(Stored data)
◇ ◇ ◇ ◇

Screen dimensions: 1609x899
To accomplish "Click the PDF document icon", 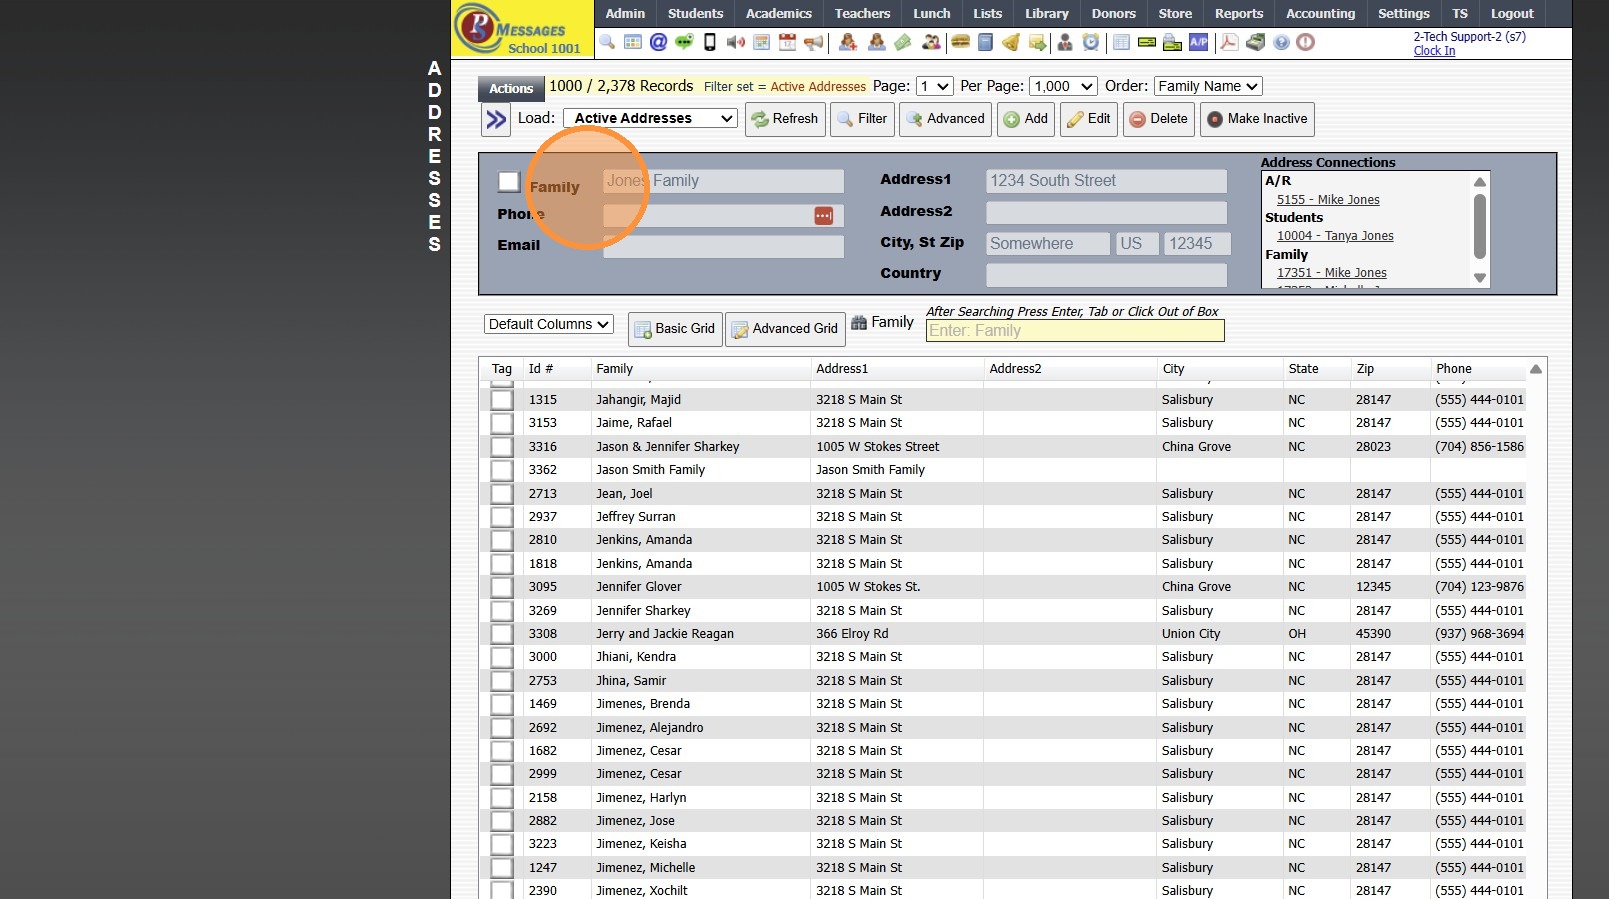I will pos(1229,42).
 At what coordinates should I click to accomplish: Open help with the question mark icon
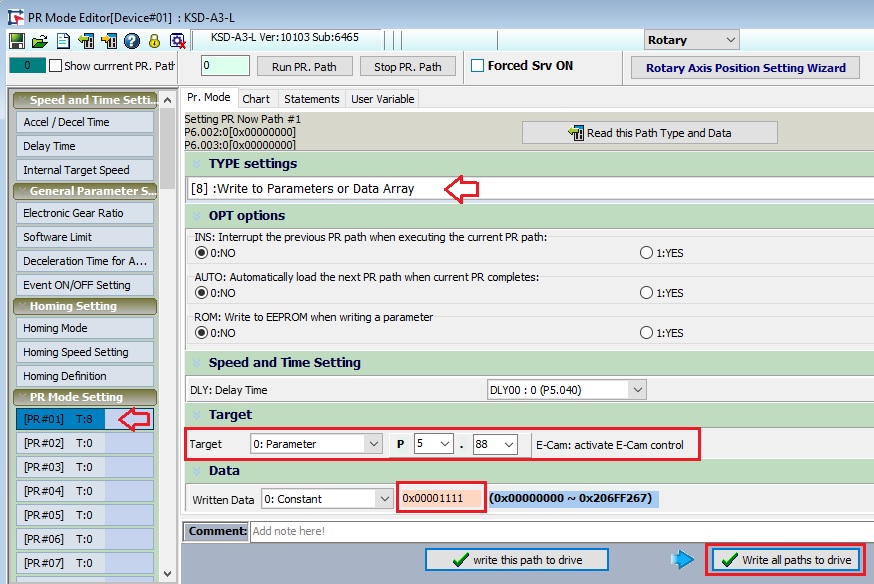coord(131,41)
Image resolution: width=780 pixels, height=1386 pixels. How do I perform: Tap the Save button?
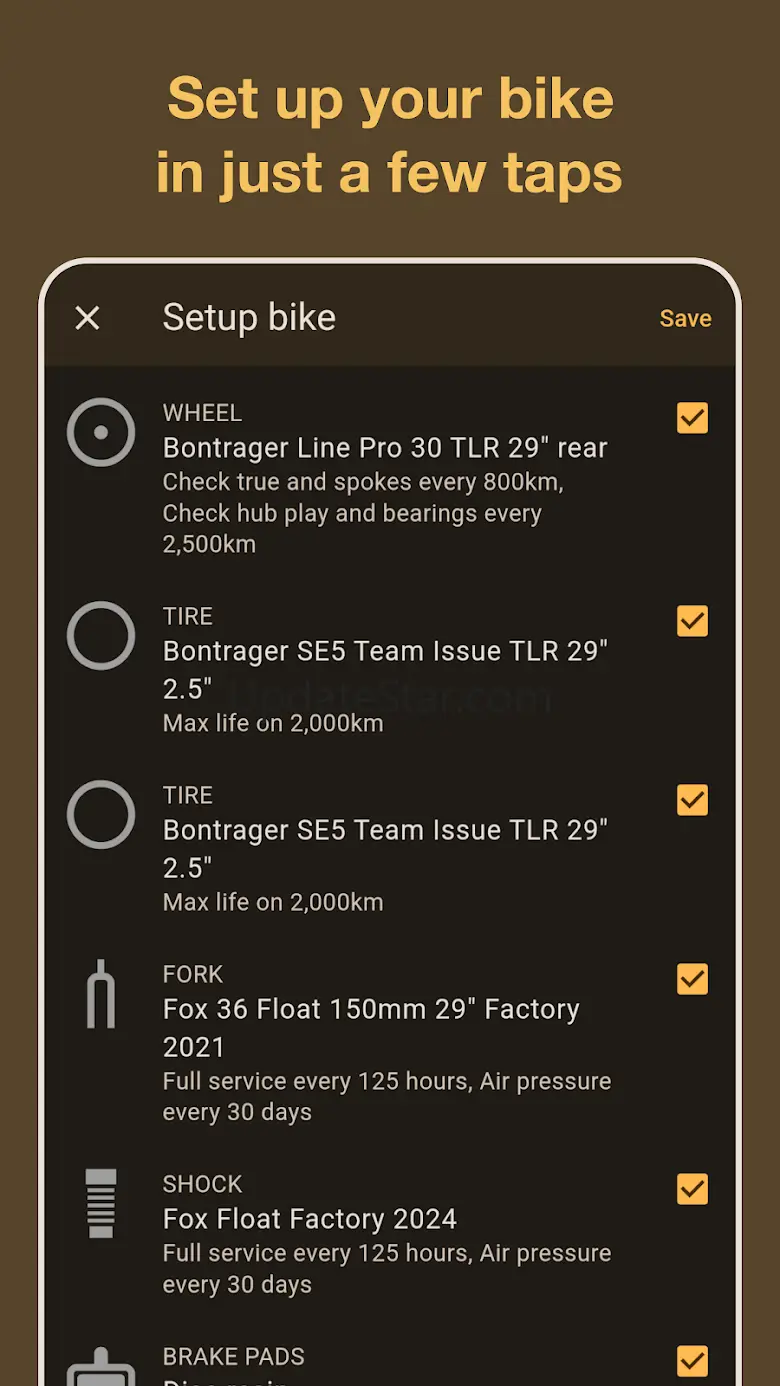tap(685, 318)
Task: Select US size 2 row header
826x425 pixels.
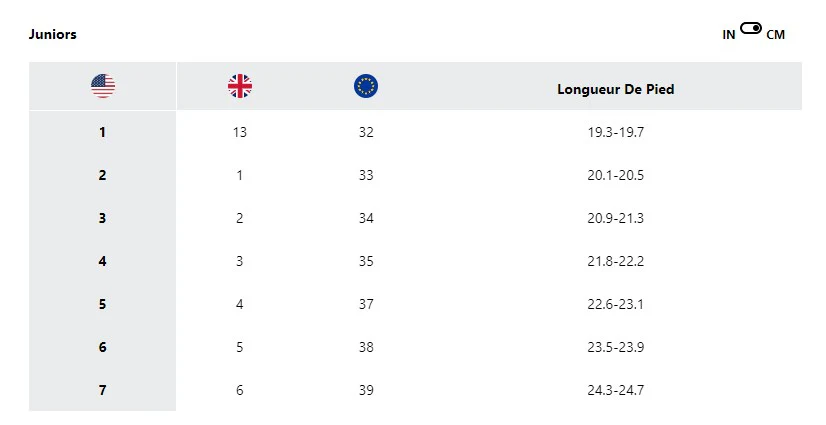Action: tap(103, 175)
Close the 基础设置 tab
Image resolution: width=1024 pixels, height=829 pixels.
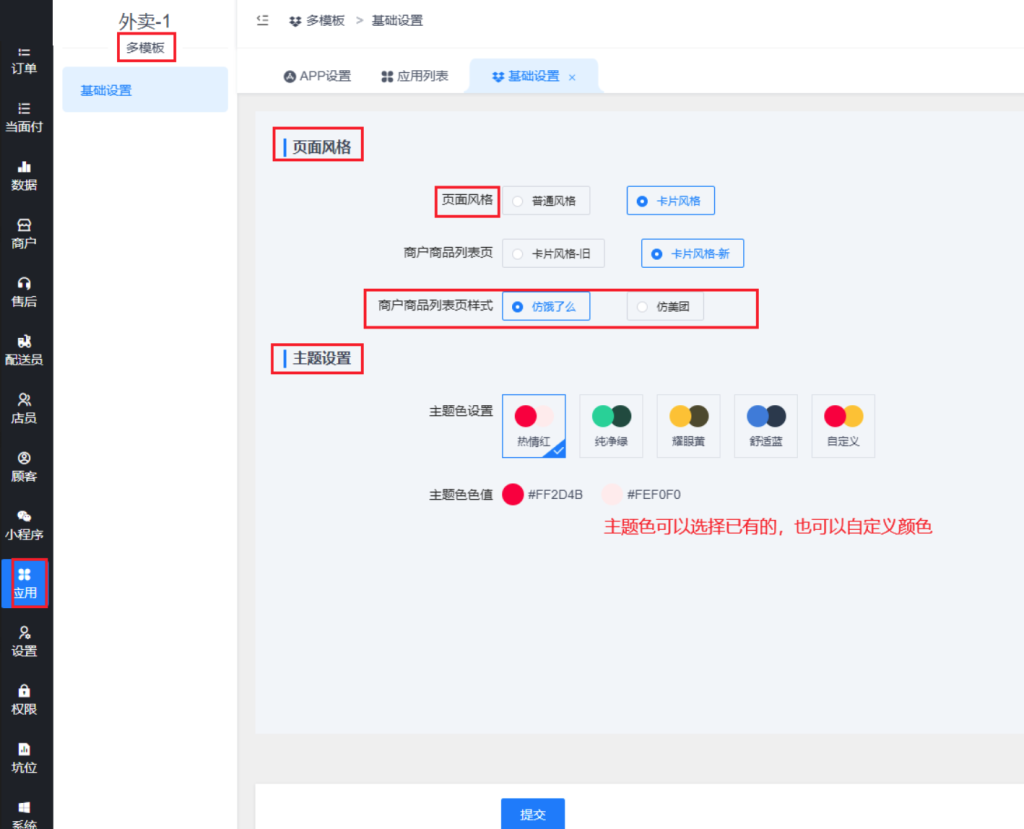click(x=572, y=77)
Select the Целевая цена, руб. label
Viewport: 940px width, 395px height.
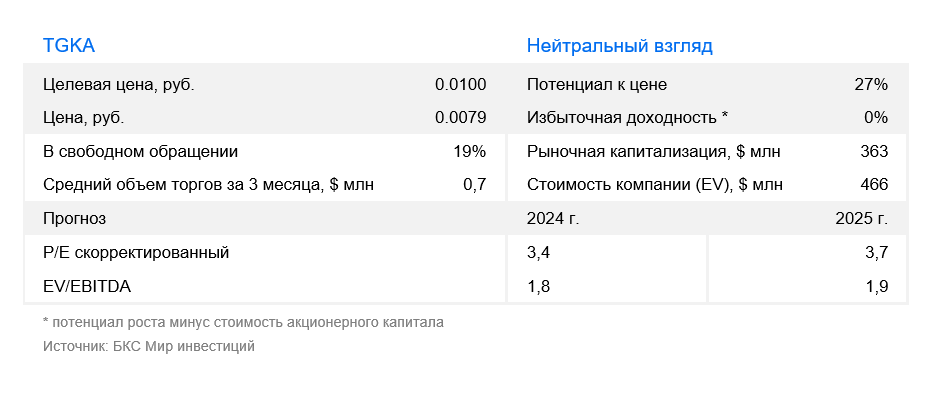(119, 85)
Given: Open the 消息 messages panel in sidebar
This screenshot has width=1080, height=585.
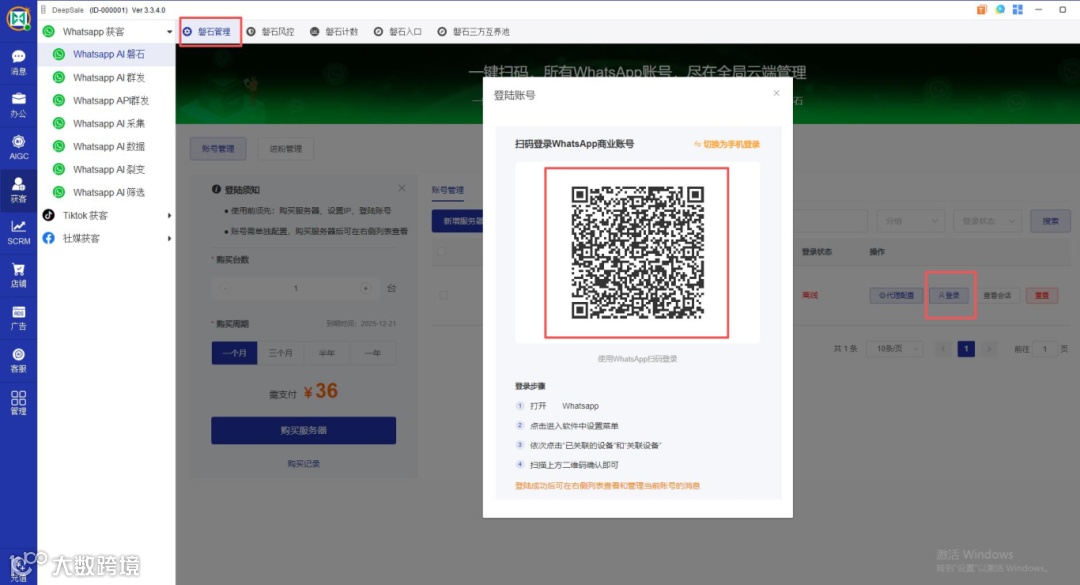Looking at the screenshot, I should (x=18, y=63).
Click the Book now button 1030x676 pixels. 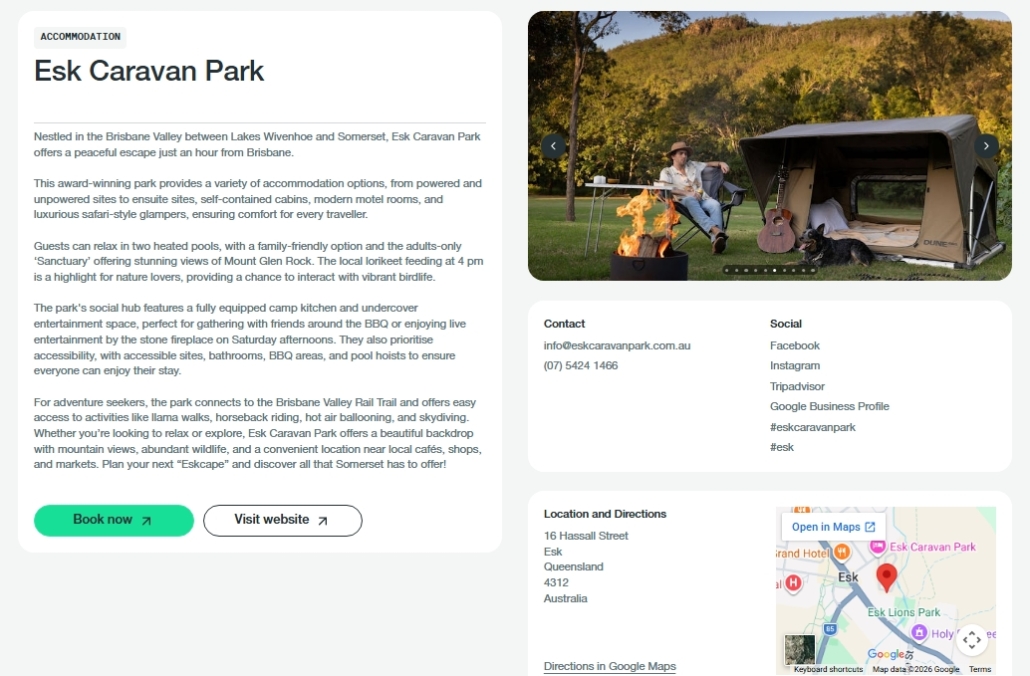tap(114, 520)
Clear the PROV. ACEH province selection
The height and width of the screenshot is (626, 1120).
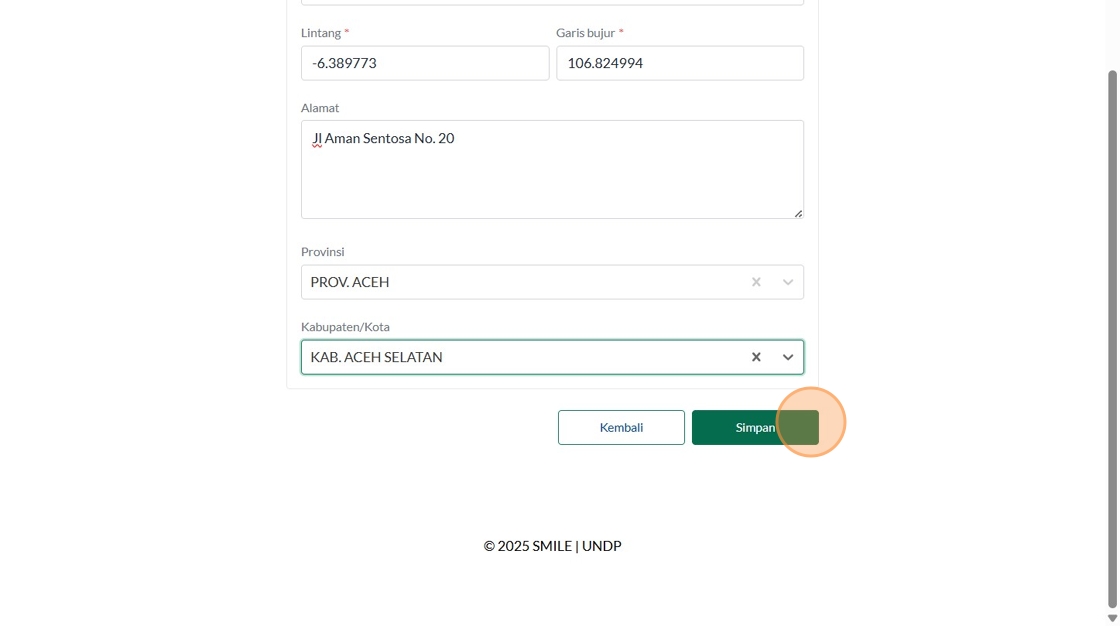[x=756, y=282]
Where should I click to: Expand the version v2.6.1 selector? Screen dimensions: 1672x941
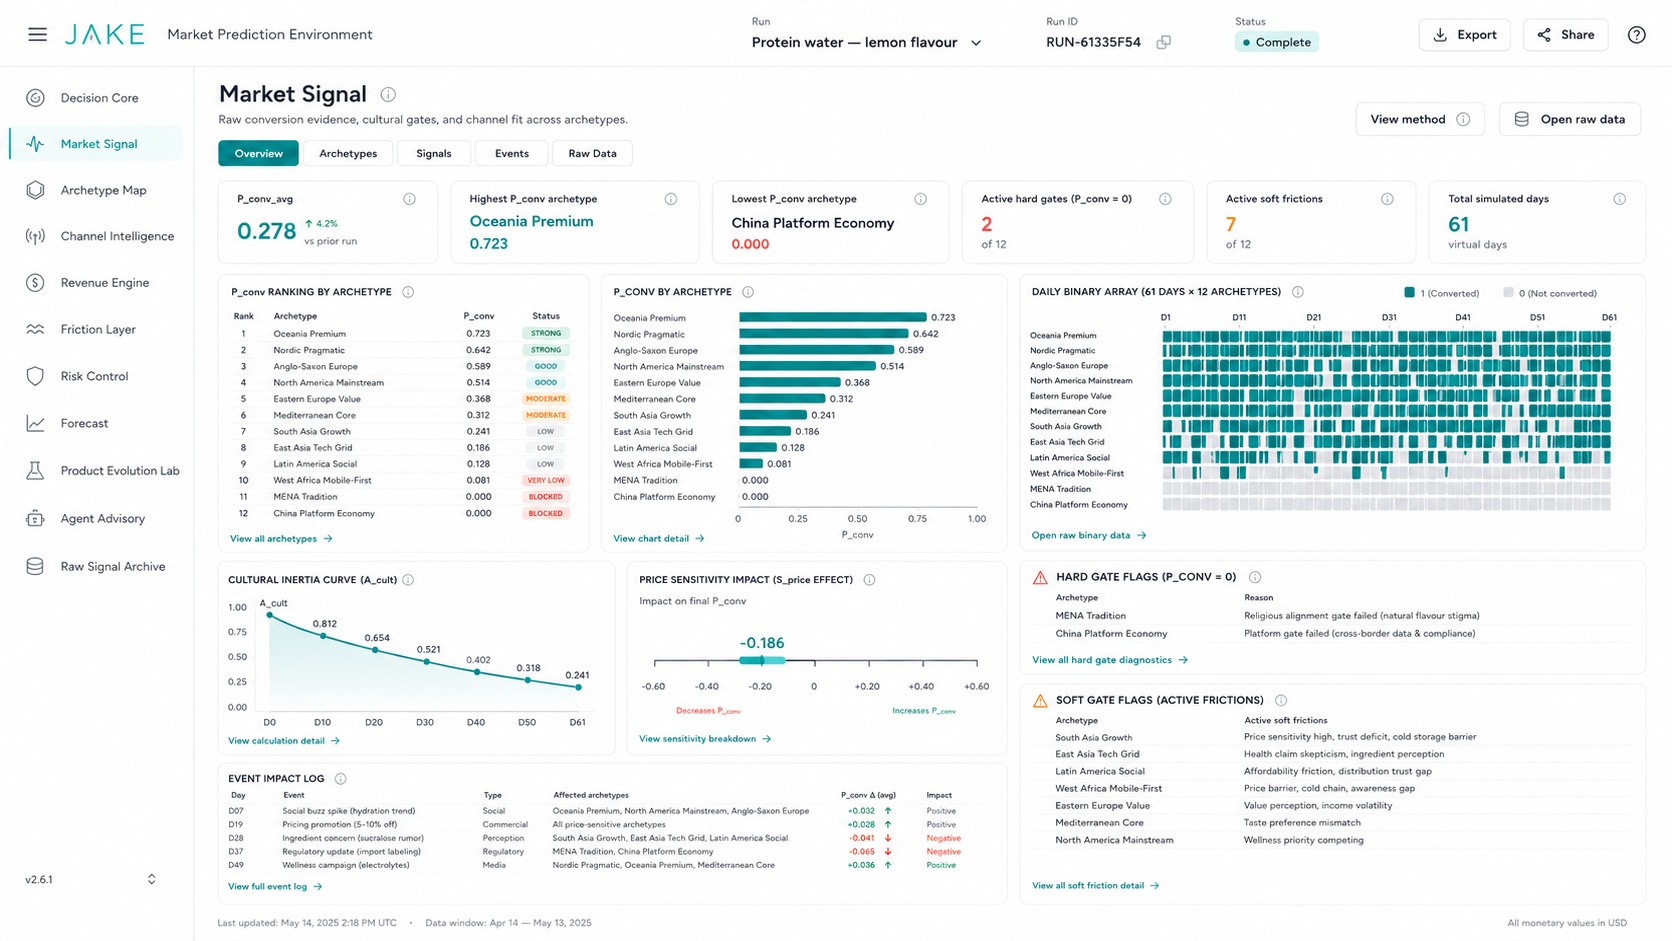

◇ ◇ ◇ ◇

*Exercise aim*:
The answer must be an exact copy of the lines from the one containing "The height and" through the last line of the records, with no pictures included.

*Written answer*:
The height and width of the screenshot is (626, 1120).
[x=756, y=282]
Where should I click to: Expand the version v2.6.1 selector? Screen dimensions: 1672x941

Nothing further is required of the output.